Pero te gustaba, te entretenía…
-Sí, sobre todo porque me discutían esas cosas. Yo decía “Rafael no me gusta, a mí me gusta Picasso”, porque siempre me hacía la snob, “bueno nena, entonces vení, sentate, mirá”. Era un ejército a mi disposición.


-Como si el aprendizaje y el debate fueran el hogar…
-Mi hogar no era casi un hogar, no pasaba mucho eso: era la casa de esas mujeres a la cual venía un tío mío que había estado en Forja y entonces me enseñaba la teoría del nacionalismo y a ser anti británica, pese a que yo iba a un colegio inglés. Lo que esa elección le costó a mi madre: empeñar sus pocos anillitos cada seis meses en el banco municipal cuando se pagaba la cuota del colegio, que era carísimo.

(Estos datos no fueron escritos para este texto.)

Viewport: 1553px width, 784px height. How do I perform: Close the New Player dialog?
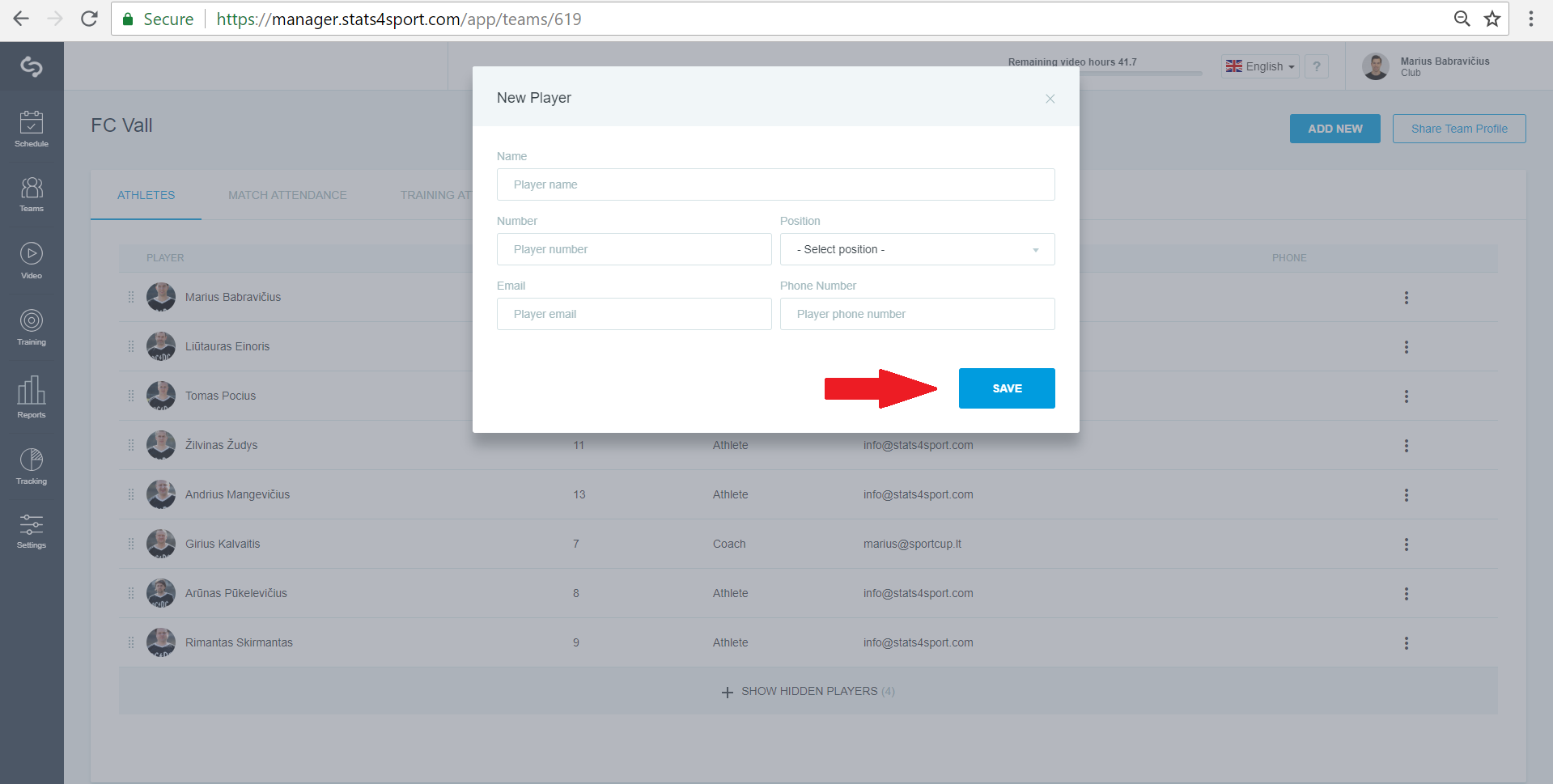[1050, 99]
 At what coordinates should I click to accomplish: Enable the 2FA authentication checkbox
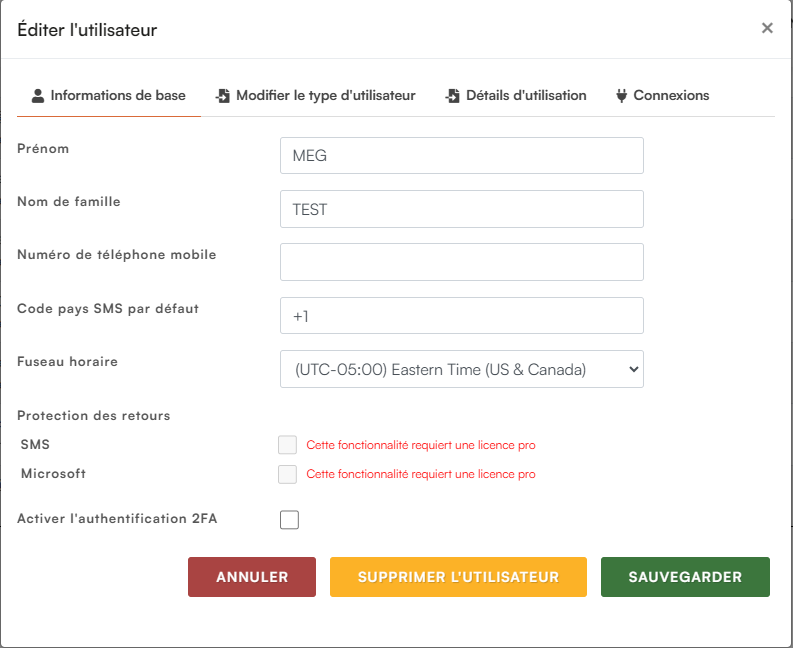pyautogui.click(x=290, y=519)
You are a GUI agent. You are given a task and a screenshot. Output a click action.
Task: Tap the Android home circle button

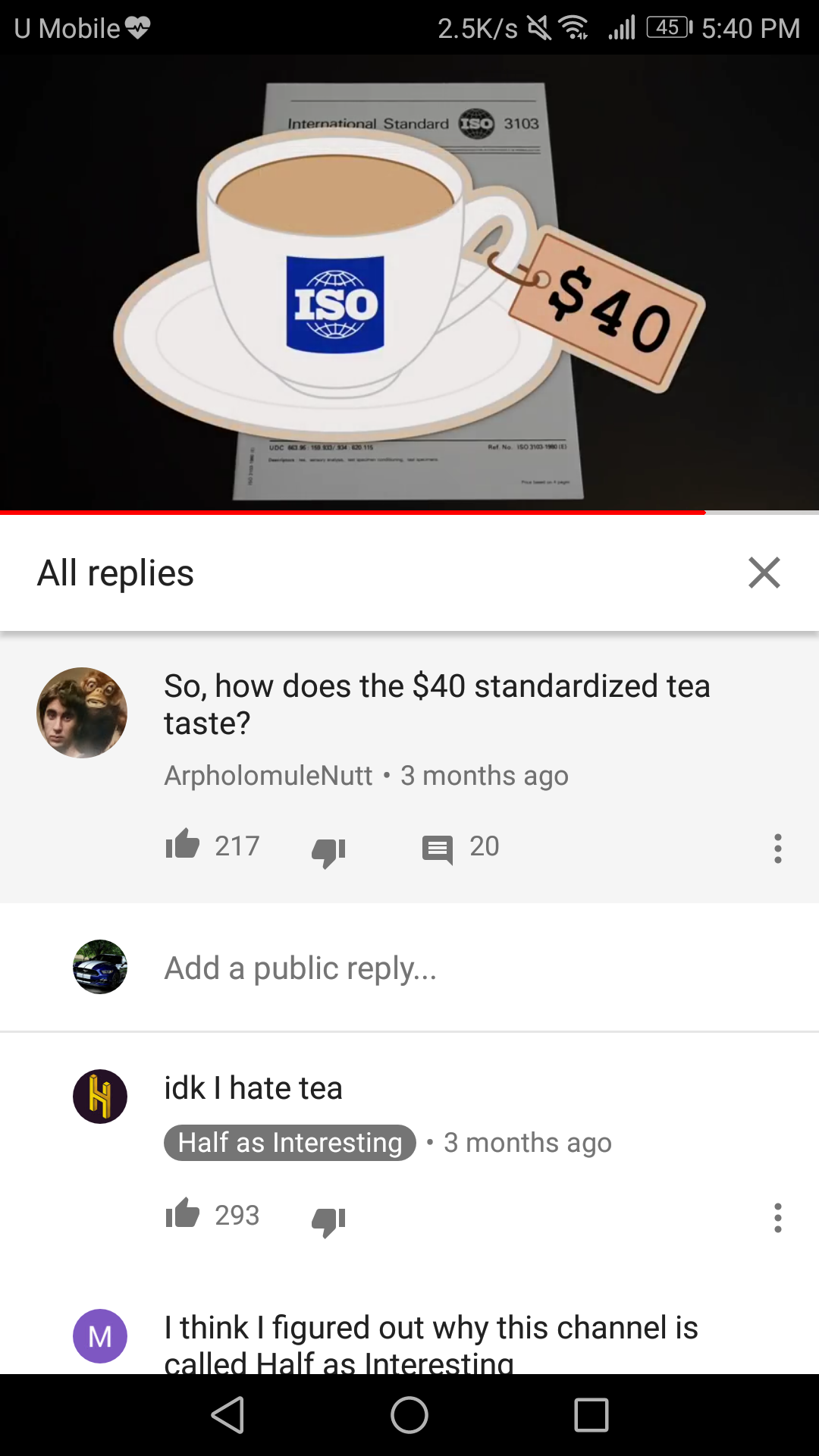click(x=410, y=1415)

-Invirtieron en tu educación.

-La decisión era en principio que yo aprendiera inglés no como una extranjera, que fuera lo más bilingüe posible, tenía profesora privada de francés en casa, ahora sería chino. Creo haber recordado la frase, “después tiene un novio que es gerente de un banco británico y se casa”, capaz la armé, pero creo recordarla.